For one thing, relying on the regulator’s obsolete view of the video market means the FCC’s proposed technical mandate could make things worse, not better, for consumers.  How?  Forcing open the pay TV providers video stream would likely undermine the complex programming arrangements between providers and content producers, arrangements made positively byzantine by a mountain of ancient FCC carriage rules.  

And tense truces over copyright protection for content owners would certainly erupt into new and open warfare, of the kind that killed ill-fated startups such as AereoTV, which tried to walk the line between pay TV providers and traditional broadcast and ended up on the wrong side of the U.S. Supreme Court.  

Even in the best of circumstances, developing the new standards will take years, cost millions, and unintentionally slow or stifle innovations yet to be identified. The FCC took five years just to decide not to take action the last time it waded into these troubled waters.

In the end, assuming a workable standard could be developed, mandatory implementation would simply shift the cost of compliance to higher content prices and replacement devices — costs that would equally apply to cord-cutters.  The remarkable proliferation of new programming from non-traditional providers including Amazon, Netflix and from consumers themselves could be brought to a sudden and unintended end — just when we’re figuring out how to optimize audiences for both popular and quality programming.  It’s a lose-lose proposition.

Quite simply, mandating technological changes at the lumbering pace of a federal agency is almost always a counter-productive (or worse) endeavor. That’s especially true in markets already undergoing dramatic transformation.  And the video industry is the poster child for continued disruption.

It’s a lesson the FCC should have learned by now. The agency’s previous efforts to impose hardware standards and other technical mandates have never worked.  The 2007 CableCard rule, for example, cost providers and device manufacturers as much as a billion dollars, but had little effect on competition in the set-top box market.  Before that, the FCC mandated controls over specific plugs in the back of the TV and the cable box, continuing its requirements long after consumers had moved on to better tech.  

Or consider the FCC’s 2002 requirement that every TV manufacturer introduce technology that would enforce a “broadcast flag” signaling when a program’s owner prohibited recording for later viewing.  

When a federal appellate court tossed out the broadcast flag mandate as wildly outside the agency’s authority three years later, the judges mocked the agency’s hubris. “Are washing machines next?” one judge asked incredulously at oral argument. Said another: “You can’t rule the world.”

But that’s precisely what the agency seems to have in mind.  Since late 2014, for example, the FCC has also been batting around a proposal that would reclassify many of the new Internet-based video providers and impose the same rules on them that apply today to the pay TV providers. That would certainly simplify things for the regulators, but it would be a disaster for consumers and entrepreneurs.   

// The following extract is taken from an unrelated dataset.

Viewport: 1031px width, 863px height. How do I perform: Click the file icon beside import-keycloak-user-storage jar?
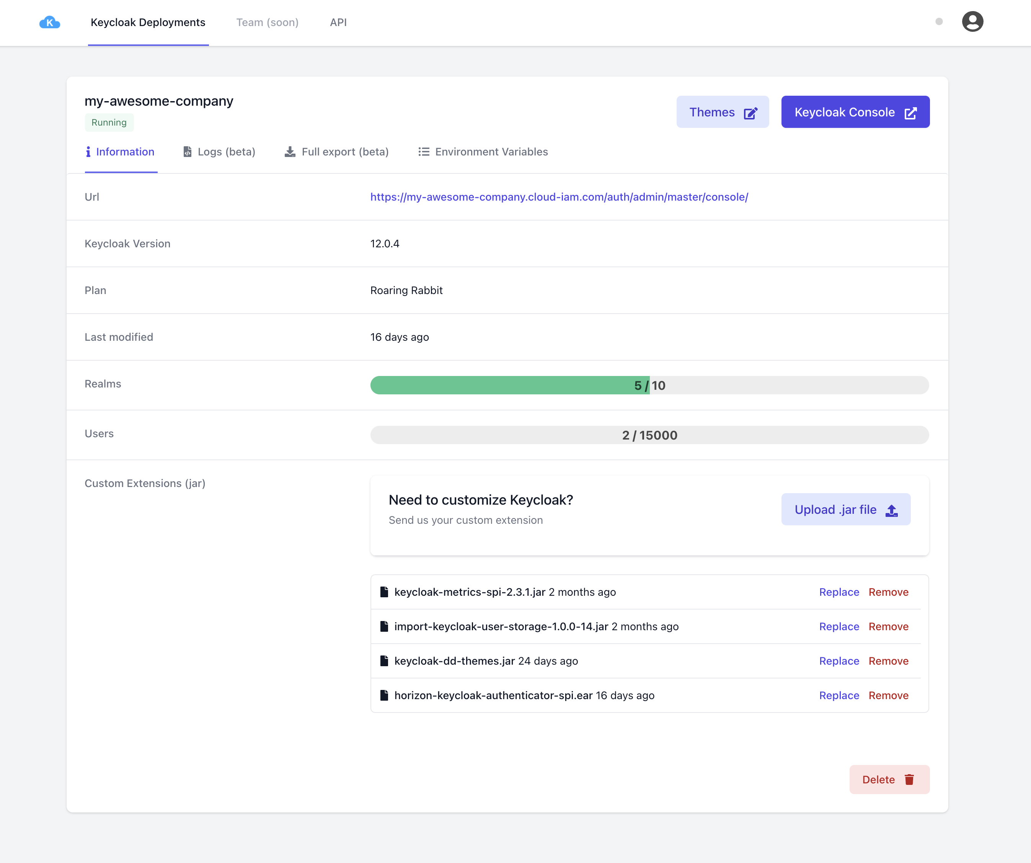pyautogui.click(x=384, y=626)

Not surprisingly, the reclassification proceeding has become a political football with no end in sight—exactly what would happen with yet another set-top box mandate.  

The FCC is fiddling while Rome burns—and it’s a fire the agency regularly stokes by continuing to regulate pay TV under the groaning mass of rules that stopped making sense at least a decade ago.  

If the commission really wants to see more consumer choice in the content market, it should abandon once and for all any thoughts of leveling the playing field by subjecting the disruptors to the same mess. And, at the same time, free the existing regulated industry to, well, compete.  

But developing more Washington-based technology mandates for an industry in the midst of widespread technological disruption?  Well, that might be the worst idea the agency has had yet.  That is, since the last time it tried to do it.